Except my friends who went through the same sort of pain are all dead. There but for fortune go I.

Empathy for the suffering of others is something I’ve learned.  Compassion was shown me when I was hitting bottom.

Giving the same compassion to others and showing the same empathy that was shown me seems a far better path to walk than spending my time beating up on others who have a harder life than I have.

I’ve traveled the circle back to the values I sought to live when I was a young hippie woman living in Berkeley.

I’ve learned to ignore the idea that I am superior to others just because I had a little luck that they didn’t.

Hemingway was right. It is better to strive to be better than you were before than it is to try to be better than others so you can heap scorn upon them.

5 Responses to “Why I Had Sex Reassignment Surgery”

  1. Flow In Says:

    beautfully said, suzan

    • Suzan Says:

      Thanks… I get tired of people talking about SRS like it was a car that comes with an accessory package called rights. Human rights and equality shouldn’t have a price tag or a cost of admission, they should be the rights of people just because they are people.

  2. deena17 Says:

    I agree. I have not lived my life for it to be compared to others. I have also learned that patience is the other side of wisdom. Those that deserve to destruct will generally self destruct given a little time.

    • Suzan Says:

      I get tired of the people who think getting SRS gives them a license to be vicious to others.

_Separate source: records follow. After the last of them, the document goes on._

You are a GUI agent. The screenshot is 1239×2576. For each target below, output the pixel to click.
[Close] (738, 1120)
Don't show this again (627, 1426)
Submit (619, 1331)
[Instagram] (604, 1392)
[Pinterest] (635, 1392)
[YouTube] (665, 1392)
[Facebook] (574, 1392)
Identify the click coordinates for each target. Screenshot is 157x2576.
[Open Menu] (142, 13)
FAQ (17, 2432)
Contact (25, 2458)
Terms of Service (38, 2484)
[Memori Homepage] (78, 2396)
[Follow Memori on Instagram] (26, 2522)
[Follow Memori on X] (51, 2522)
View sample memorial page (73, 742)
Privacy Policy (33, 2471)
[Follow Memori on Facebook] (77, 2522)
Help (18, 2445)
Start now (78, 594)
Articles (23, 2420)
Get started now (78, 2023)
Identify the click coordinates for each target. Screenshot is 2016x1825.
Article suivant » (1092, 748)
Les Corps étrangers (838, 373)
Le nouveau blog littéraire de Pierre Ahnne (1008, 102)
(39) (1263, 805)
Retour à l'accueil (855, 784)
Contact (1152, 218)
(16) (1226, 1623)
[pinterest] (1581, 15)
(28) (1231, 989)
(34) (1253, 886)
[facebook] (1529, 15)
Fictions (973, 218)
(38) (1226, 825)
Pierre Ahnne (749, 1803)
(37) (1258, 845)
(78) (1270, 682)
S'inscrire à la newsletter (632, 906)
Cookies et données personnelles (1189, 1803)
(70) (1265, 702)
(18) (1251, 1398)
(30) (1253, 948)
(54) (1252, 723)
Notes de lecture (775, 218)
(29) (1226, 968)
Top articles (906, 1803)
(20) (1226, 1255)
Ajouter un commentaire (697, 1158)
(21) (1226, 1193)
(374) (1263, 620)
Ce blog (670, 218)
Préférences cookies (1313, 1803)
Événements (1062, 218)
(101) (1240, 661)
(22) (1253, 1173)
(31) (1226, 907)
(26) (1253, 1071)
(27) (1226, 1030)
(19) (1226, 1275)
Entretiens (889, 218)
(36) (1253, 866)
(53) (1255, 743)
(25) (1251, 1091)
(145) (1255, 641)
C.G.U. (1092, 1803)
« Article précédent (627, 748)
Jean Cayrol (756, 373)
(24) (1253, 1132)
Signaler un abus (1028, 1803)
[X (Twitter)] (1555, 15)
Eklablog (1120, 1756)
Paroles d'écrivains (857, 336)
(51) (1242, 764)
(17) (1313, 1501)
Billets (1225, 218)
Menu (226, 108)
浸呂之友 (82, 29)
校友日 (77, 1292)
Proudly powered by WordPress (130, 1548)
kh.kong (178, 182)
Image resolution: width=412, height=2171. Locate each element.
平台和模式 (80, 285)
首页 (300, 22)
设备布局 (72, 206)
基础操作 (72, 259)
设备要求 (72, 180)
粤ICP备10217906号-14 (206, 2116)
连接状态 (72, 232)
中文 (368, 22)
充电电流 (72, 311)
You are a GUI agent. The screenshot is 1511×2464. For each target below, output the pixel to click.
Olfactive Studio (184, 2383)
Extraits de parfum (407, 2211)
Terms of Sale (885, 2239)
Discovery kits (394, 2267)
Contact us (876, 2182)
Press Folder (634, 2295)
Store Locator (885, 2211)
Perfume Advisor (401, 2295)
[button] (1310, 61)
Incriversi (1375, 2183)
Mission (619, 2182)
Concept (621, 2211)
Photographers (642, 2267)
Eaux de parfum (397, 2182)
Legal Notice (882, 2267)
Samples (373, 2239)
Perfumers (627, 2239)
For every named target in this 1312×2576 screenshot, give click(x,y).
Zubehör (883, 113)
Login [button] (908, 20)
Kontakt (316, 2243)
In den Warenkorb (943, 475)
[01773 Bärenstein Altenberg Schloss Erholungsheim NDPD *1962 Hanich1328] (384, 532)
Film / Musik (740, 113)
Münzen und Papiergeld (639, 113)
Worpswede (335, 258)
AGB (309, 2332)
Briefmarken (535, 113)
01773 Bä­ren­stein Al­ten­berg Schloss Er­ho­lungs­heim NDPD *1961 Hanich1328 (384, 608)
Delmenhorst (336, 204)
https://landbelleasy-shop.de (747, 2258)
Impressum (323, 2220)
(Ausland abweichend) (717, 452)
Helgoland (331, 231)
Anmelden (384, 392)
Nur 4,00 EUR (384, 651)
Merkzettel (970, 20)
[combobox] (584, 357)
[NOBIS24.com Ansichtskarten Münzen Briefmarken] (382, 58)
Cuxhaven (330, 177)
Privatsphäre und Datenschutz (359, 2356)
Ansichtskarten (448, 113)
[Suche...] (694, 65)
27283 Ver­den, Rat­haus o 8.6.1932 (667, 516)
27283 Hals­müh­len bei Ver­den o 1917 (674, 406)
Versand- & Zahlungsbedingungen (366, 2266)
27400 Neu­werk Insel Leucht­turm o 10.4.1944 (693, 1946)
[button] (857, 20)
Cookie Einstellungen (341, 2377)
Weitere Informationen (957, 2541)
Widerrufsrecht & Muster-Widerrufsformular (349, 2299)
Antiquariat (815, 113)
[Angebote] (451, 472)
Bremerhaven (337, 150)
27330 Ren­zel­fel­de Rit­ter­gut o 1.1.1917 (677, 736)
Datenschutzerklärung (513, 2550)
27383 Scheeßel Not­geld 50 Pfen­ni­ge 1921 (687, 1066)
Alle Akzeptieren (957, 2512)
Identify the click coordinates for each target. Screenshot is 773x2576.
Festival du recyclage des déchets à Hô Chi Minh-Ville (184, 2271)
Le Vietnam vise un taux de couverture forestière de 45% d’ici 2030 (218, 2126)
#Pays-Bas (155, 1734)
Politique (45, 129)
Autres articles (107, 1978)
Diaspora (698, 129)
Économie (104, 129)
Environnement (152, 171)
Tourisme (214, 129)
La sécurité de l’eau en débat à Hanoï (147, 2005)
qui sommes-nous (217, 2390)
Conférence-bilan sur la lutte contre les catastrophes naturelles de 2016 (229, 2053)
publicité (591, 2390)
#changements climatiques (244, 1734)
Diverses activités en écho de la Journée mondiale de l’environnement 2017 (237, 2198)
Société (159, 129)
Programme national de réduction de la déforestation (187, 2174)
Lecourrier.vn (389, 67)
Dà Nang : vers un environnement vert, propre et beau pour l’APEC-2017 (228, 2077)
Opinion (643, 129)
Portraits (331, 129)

There are a few in particular who make a career out of being the transsexual auxiliary for either the Taliban Christians or the radfems.

      It just gets boring.

  3. Lynn Says:

    This article is reminiscent of the one on why it is quite all right to want to be pretty, and that it is only natural to be aroused by sexy garments.

    Like that article this one is similar to me in that it regards something I take for being inherently true, due to living a rather lonely life, but forget that others may have issues or gripes with, perhaps even causes. It’s nice to read someone putting it well, far better than I could, and putting it out there, as I never would.

    I have no point. Simply feel I ought to thank you Suzan, for this article and many like it, always makes my days a bit less bleak and the world seem a bit less cruel; it is alarmingly rare to encounter genuine empathy, probably because it requires understanding to differentiate itself from one of the useless forms sympathy.